CHAPTER 3: Question 6

 

2D explanations

These compounds all contain a stereogenic axis which is indicated by the red line in the diagram shown below. It is rotation around this stereogenic axis which gives rise to the atropisomers and which causes compounds a-d to be chiral. Note that the other N-Ar bond (shown in blue) does not give rise to atropisomers since the two ortho-substituents on the aromatic ring are identical, as are the two meta-substituents.

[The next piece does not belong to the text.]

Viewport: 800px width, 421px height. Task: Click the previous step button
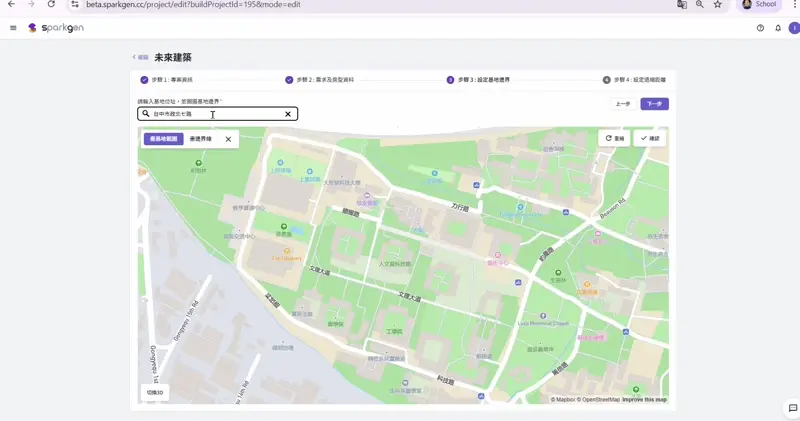point(623,104)

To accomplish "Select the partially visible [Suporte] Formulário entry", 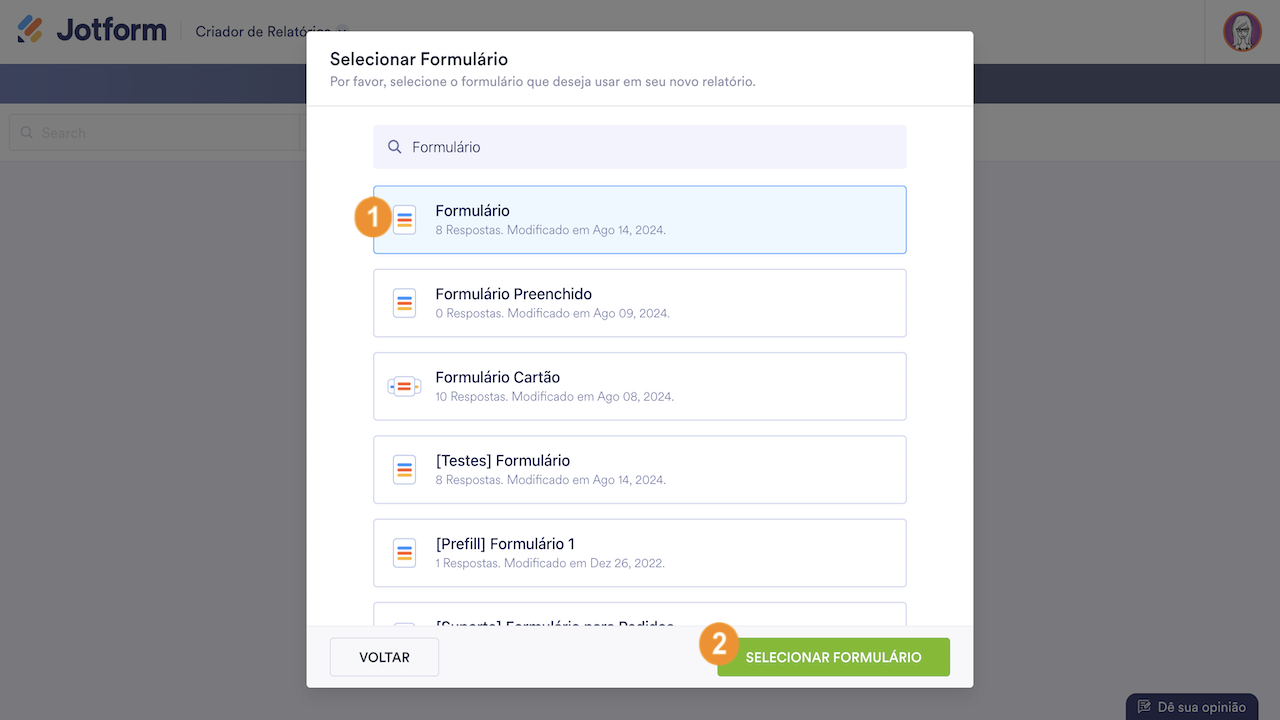I will pyautogui.click(x=640, y=615).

Rotation around the stereogenic axis is restricted since the transition state for the rotation will have one of the two planar structures shown below. In these transition states, there is a steric repulsion between the R-group and one of the carbonyl oxygens. As the size of the R-group increases from ethyl (compound a) to isopropyl (compound b) to trifluoromethyl (compound c; NB fluorine atoms are significantly larger than hydrogen atoms) to tert-butyl (compound d), this steric repulsion will increase. Hence, the energy of the transition state will increase on going from a-d. The energy of the atropisomers themselves (i.e. of the non-planar form as drawn above) does not change significantly as the size of the R-group increases however, since there is no steric repulsion when the structure is non-planar. As a result, the activation energy for rotation will increase and the rate of rotation (i.e. the rate at which the atropisomers interconvert) will decrease as the size of the R-group increases.

No rate constant is quoted for R=H, since this compound is not chiral and so does not exist as a pair of atropisomers. The reason for the achiral nature of this compound is that the two ortho-substituents on the aromatic ring are now identical, as are the two meta-substituents.